Screening for Breast Cancer: Identifying the Warning Signs

Every October, events around the world are organized to promote breast cancer awareness and to raise money for breast cancer research. The pink ribbon continues to be the symbol of support for women with breast cancer — and for good reason. Not including some kinds of skin cancer, breast cancer is the most commonly diagnosed cancer in women and is the second most common cause of cancer-related death among women.

The thought of breast cancer is scary and understanding the ins and outs of getting mammograms can be confusing. Part of our mission at Robin Care is to raise cancer prevention awareness and to simplify the often complex information, so you can learn how to protect yourself.

Breast Cancer is not a single disease

Though the term breast cancer is often used as an all-encompassing type of cancer, it’s not just one disease. Breast cancer can be either invasive — when cancer spreads into surrounding tissues, or noninvasive — when cancer doesn’t go beyond the milk ducts or lobules of the breast. Most breast cancers start in the ducts or lobes and are called either ductal carcinoma or lobular carcinoma, respectively

Ductal carcinoma: This cancer starts in the cells lining the milk ducts and make up the majority of breast cancers.

Lobular carcinoma: This is cancer that starts in the lobules, a gland that makes milk.

There are three main subtypes of breast cancer that can be determined by specific tests.

 

  • Hormone receptor-positive: This is the most common type and accounts for about 60% to 75% of breast cancers.
  • HER2-positive: The second most common type of breast cancer, human epidermal growth factor receptor 2 (HER2) positive, makes up about 20-25% of breast cancers.
  • Triple-negative: If a tumor does not express estrogen or progesterone receptors or HER2, the tumor is called “triple-negative.” This type of breast cancer makes up only about 15% of invasive breast cancers.

 

These tests will help your doctor determine which type of cancer you have, so they can recommend the most effective treatment plan.

What is a prophylactic mastectomy and who should consider getting one?

For women with certain genetic mutations that substantially increase the risk for breast cancer (BRCA1 or BRCA2), a prophylactic mastectomy may be considered. This preventive removal of the one or both breasts reduces the risk of developing breast cancer by at least 95%.

How can I protect myself from breast cancer?

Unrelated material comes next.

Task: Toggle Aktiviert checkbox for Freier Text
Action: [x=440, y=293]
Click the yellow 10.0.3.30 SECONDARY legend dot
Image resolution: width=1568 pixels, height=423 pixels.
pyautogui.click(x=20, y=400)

If diagnosed early and treated before it spreads, the 5-year survival rate for breast cancer is 99%. Some cancer risk factors – like smoking – are controllable. Other cancer risk factors – like genetics – are not. Knowing the risk factors for breast cancer, methods to reduce your risk of developing breast cancer, and which symptoms to report are important steps to take in order to detect the early warning signs of breast cancer. For easy to understand tips, here is a great resource from the Prevent Cancer Foundation: Breast Cancer Prevention

Part of taking good care of yourself is making choices that help reduce or prevent your cancer risk. With breast cancer affecting millions of people a year, it’s important that you begin prevention now.